RE: Why are people so affraid of anarchy?
September 9, 2017 at 4:14 am
(This post was last modified: September 9, 2017 at 4:22 am by Pat Mustard.)
(September 8, 2017 at 1:27 pm)Cthulhu Dreaming Wrote:(September 8, 2017 at 11:39 am)Catholic_Lady Wrote: Ok, well then I'm still totally confused lol. Chuck said "it isn't owning a business that's the problem, it's the buying and selling of it". What exactly is the problem with capitalism then if it isn't that?
Well, numerous examples have been given in this thread, IIRC, but my #1 gripe would be the ever-widening income gap between the haves and the have-nots.
Furthermore, I don't have a problem with capitalism per se, I have a problem with insufficiently regulated capitalism.
Insufficiently regulated is the only type of capitalism. Once you start telling the owners of capital what they can and can't do it ceases being capitalism and starts resembling classical mercantilism.
Oh, and I'll also note that it was when capital was both heavily regulated and taxed that saw the greatest period of sustained growth and mass prosperity. Surely it's time to retry the social democrat experiment.
(September 8, 2017 at 3:28 pm)FlatAssembler Wrote:Quote:The fact that he uses medieval knights bossing everyone around as an example is priceless as well.Why is that example wrong, exactly? They were trying to stop people from being violent by having knights (=police) go everywhere and by having insane torture methods. Yet, the violence was very high. Today, police intervenes much less often and is much less cruel. But, the violence is much lower than it was in the Middle Ages. By that logic, there would be the least crime if there was no government trying to stop crime at all.

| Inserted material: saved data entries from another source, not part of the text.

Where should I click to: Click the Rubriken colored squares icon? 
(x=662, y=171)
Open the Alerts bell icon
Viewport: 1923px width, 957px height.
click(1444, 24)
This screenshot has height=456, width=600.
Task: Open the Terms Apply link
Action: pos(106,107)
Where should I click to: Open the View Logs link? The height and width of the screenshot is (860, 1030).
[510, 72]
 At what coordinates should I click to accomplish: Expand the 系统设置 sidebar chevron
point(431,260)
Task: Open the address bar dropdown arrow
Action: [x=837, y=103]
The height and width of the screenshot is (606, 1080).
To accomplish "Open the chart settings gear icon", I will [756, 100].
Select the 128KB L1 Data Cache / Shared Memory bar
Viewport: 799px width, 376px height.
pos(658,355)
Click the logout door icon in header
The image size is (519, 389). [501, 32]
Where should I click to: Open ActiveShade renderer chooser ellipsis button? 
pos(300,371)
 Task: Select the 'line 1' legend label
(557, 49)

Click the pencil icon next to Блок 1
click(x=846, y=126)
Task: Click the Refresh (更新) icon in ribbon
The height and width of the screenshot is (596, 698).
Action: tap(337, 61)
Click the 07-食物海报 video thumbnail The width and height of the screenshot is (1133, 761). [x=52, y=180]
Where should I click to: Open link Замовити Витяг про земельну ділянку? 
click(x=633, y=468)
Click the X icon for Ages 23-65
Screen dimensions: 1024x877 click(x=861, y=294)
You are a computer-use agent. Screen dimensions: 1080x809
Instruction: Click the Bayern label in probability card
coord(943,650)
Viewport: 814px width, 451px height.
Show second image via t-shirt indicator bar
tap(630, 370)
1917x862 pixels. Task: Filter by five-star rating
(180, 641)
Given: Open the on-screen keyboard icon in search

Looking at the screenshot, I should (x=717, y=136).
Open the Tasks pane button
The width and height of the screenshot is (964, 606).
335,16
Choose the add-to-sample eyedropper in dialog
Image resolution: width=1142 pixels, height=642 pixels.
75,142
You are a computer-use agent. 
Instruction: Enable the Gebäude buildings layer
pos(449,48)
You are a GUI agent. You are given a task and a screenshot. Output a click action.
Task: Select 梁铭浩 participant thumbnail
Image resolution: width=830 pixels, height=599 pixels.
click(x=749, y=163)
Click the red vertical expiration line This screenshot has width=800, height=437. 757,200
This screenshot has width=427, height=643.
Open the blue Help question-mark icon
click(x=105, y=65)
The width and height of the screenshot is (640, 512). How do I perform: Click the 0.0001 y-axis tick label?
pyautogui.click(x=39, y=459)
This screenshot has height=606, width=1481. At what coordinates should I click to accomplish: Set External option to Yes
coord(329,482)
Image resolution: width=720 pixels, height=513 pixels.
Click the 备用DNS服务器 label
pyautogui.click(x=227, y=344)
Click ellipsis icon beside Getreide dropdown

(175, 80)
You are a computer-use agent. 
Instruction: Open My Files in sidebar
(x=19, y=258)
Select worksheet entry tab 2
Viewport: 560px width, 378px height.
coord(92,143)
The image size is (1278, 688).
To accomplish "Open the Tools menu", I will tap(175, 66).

You're wrong on this. Knights are the sine qua non of crminal gangs taking over in an anarchistic situation. After the fall of western Rome and its successor states, around the 8-9th centuries CE local strongpoints were taken over by robber gangs (the leaders appointing themselves barons and their followers knights), and sacking everything of value in their areas. It was only two to three centuries later through a combination of agglomeration (think Fulk Nerra) and royal centralisation (think what William the Bastard did after the Norfolk rebellion) that the chivalric code was imposed on the thugs from above and what we now think of as knights were invented.